Content starts
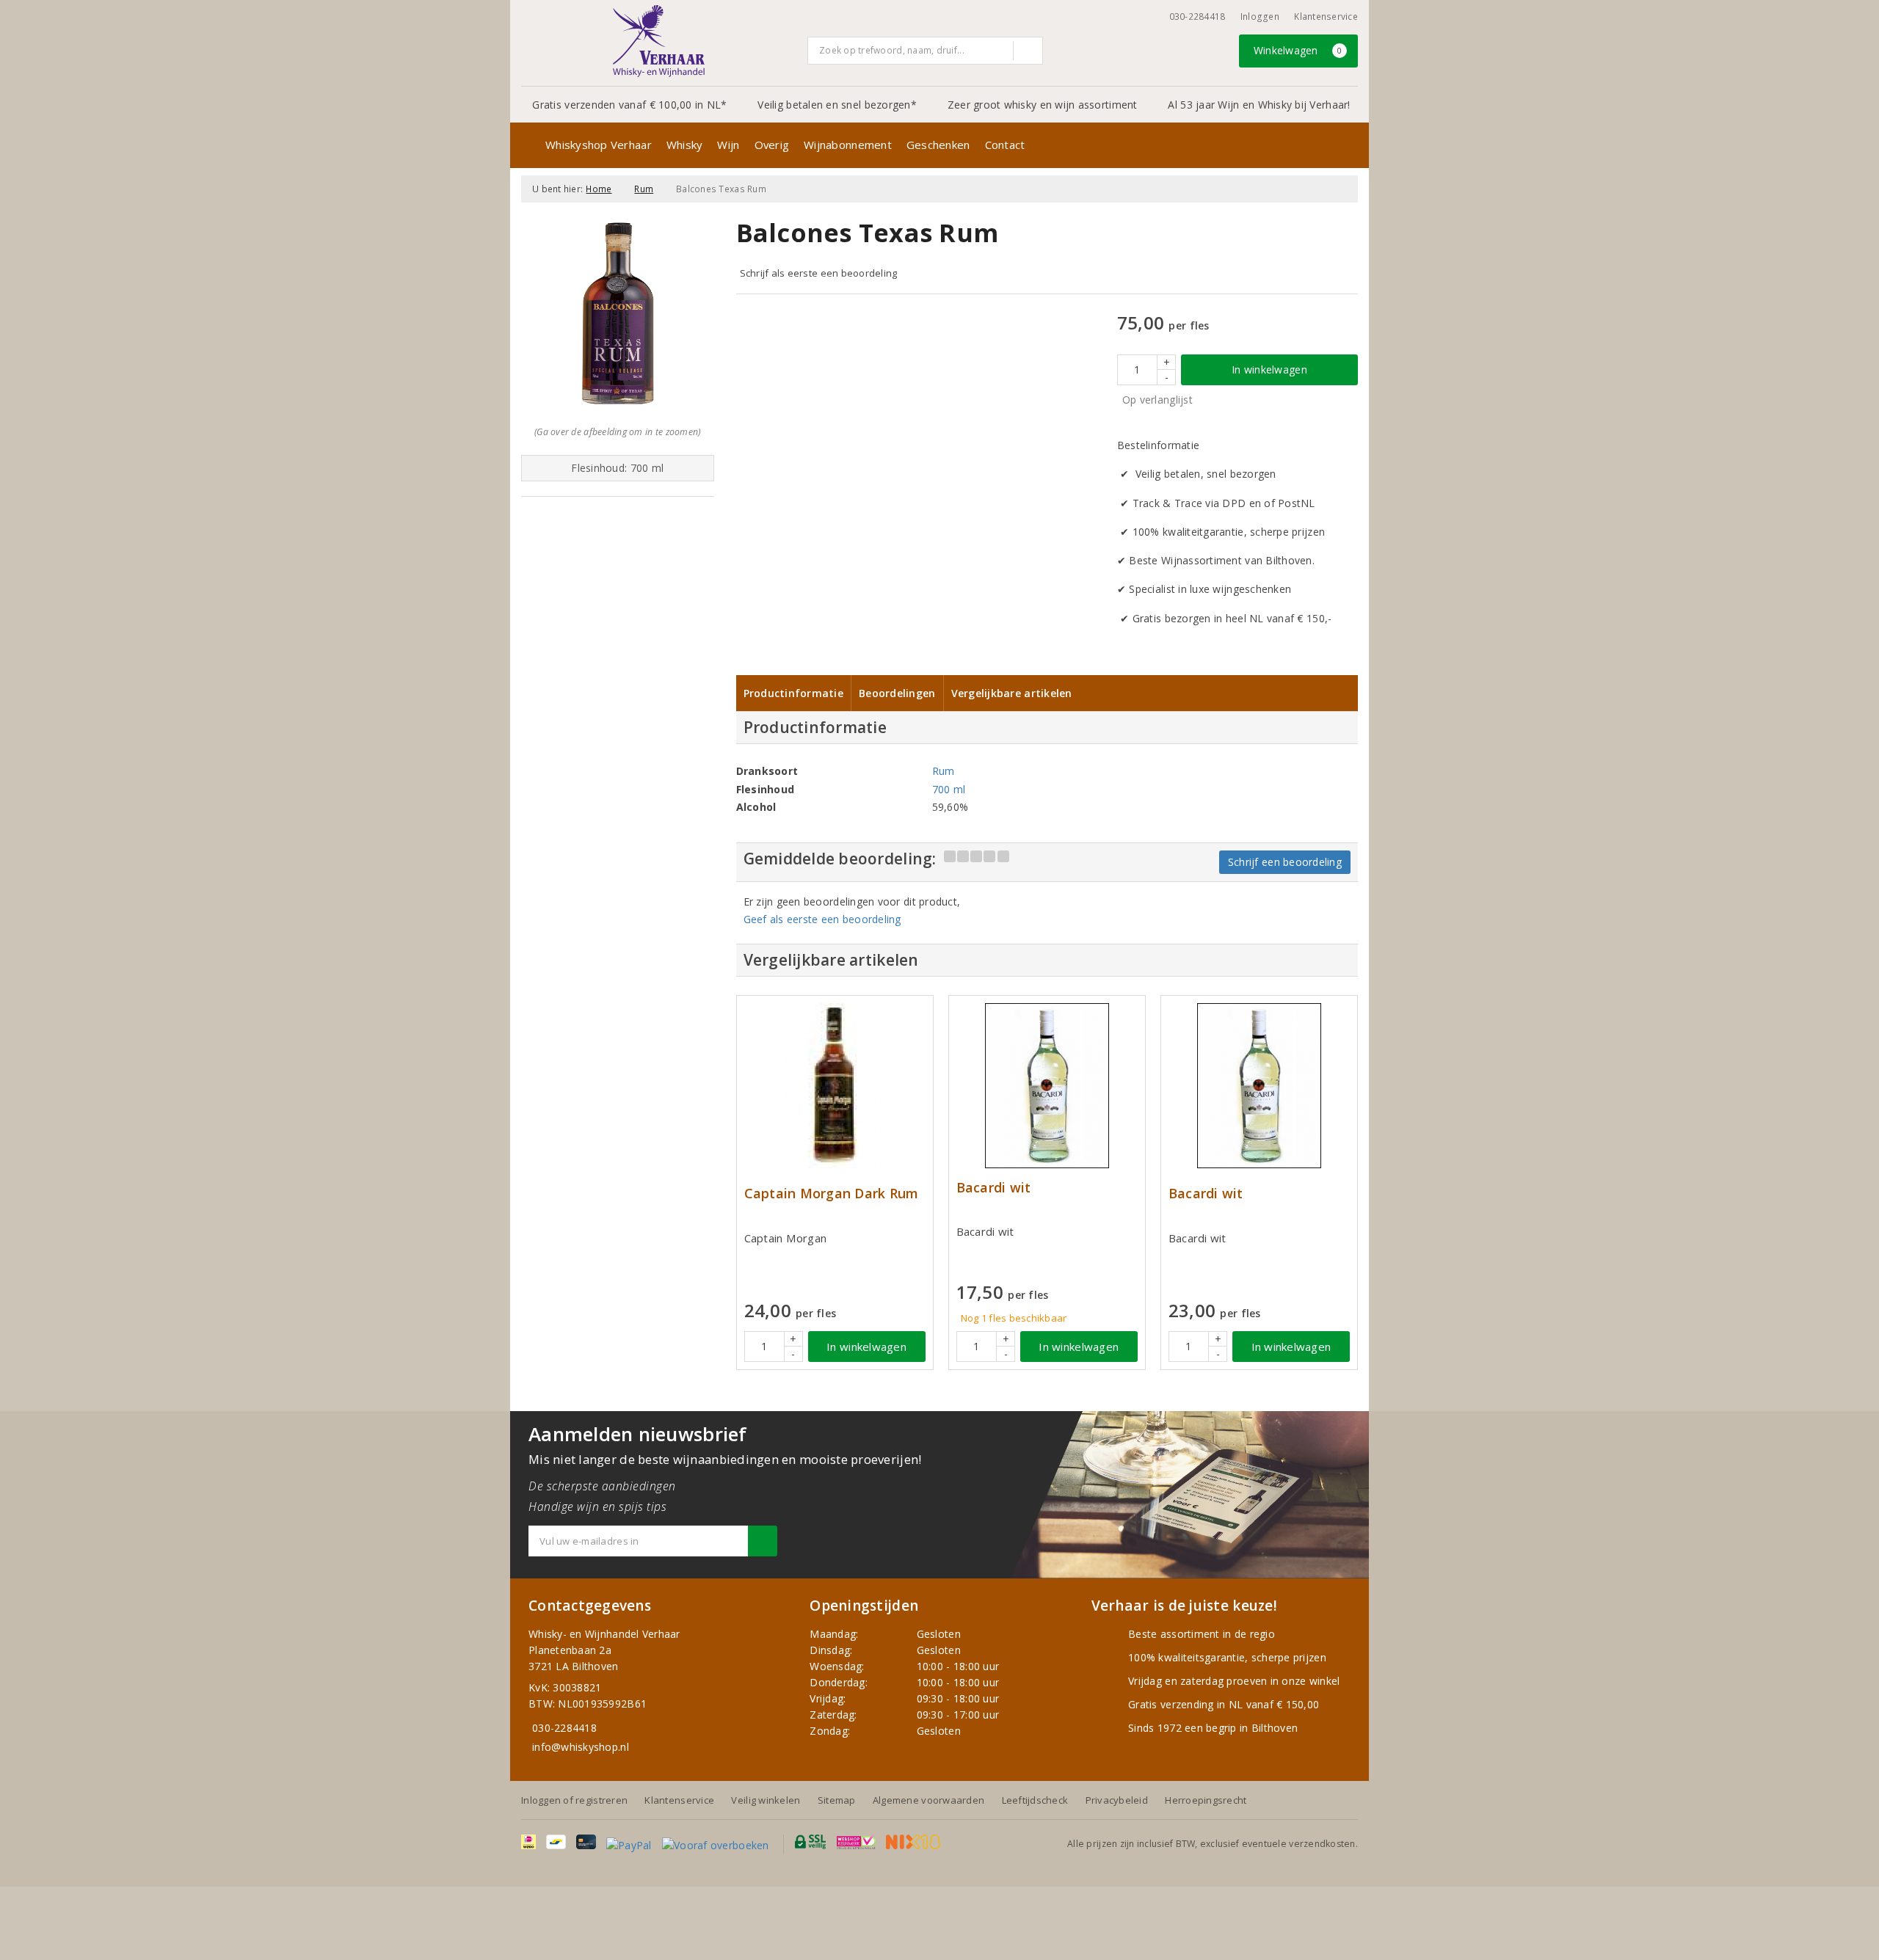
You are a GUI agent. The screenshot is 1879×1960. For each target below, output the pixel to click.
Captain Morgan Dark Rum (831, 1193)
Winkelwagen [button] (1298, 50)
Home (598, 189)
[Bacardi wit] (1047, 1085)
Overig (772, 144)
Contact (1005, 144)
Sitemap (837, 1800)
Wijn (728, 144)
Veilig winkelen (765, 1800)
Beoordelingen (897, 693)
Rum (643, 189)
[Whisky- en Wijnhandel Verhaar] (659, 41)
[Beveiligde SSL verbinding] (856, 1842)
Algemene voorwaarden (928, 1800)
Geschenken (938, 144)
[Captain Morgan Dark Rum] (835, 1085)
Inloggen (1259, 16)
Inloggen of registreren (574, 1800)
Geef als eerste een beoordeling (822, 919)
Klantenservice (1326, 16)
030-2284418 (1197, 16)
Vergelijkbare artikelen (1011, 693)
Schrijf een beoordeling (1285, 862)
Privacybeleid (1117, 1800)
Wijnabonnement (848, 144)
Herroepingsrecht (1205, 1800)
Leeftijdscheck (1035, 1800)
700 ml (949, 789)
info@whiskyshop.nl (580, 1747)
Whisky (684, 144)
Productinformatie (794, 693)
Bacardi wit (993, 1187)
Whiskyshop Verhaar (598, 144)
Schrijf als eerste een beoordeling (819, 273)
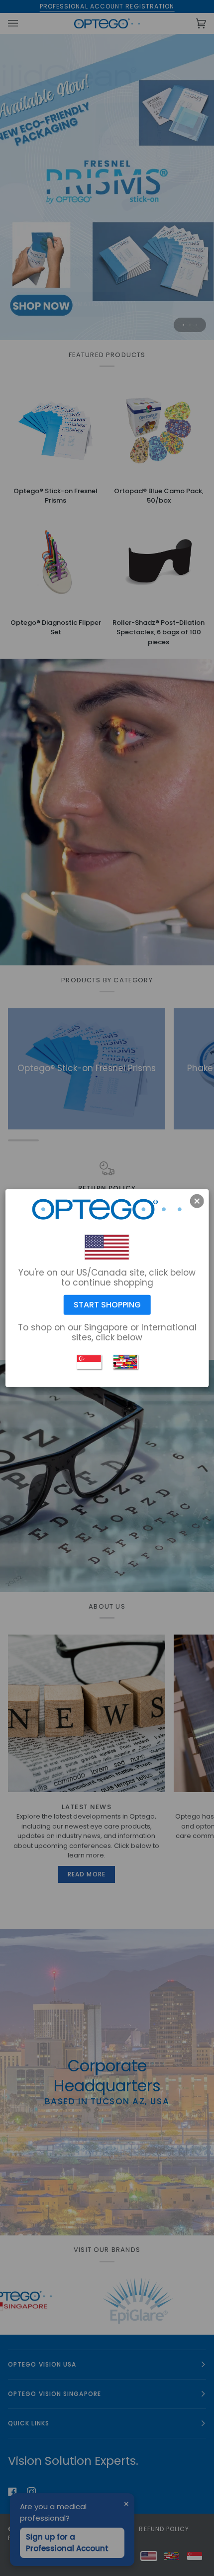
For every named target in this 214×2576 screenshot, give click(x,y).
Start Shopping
Content ends
WHAT TO PRODUCE: Return each line of the data, keeping its wording exact and omitting pictures.

OUTPUT OF THE EXERCISE:
You are a GUI agent. The screenshot is 1879×1960. For each target below, output the pixel to click.
Captain Morgan Dark Rum (831, 1193)
Winkelwagen [button] (1298, 50)
Home (598, 189)
[Bacardi wit] (1047, 1085)
Overig (772, 144)
Contact (1005, 144)
Sitemap (837, 1800)
Wijn (728, 144)
Veilig winkelen (765, 1800)
Beoordelingen (897, 693)
Rum (643, 189)
[Whisky- en Wijnhandel Verhaar] (659, 41)
[Beveiligde SSL verbinding] (856, 1842)
Algemene voorwaarden (928, 1800)
Geschenken (938, 144)
[Captain Morgan Dark Rum] (835, 1085)
Inloggen (1259, 16)
Inloggen of registreren (574, 1800)
Geef als eerste een beoordeling (822, 919)
Klantenservice (1326, 16)
030-2284418 (1197, 16)
Vergelijkbare artikelen (1011, 693)
Schrijf een beoordeling (1285, 862)
Privacybeleid (1117, 1800)
Wijnabonnement (848, 144)
Herroepingsrecht (1205, 1800)
Leeftijdscheck (1035, 1800)
700 ml (949, 789)
info@whiskyshop.nl (580, 1747)
Whisky (684, 144)
Productinformatie (794, 693)
Bacardi wit (993, 1187)
Whiskyshop Verhaar (598, 144)
Schrijf als eerste een beoordeling (819, 273)
For every named target in this 214×2576 screenshot, give click(x,y).
Start Shopping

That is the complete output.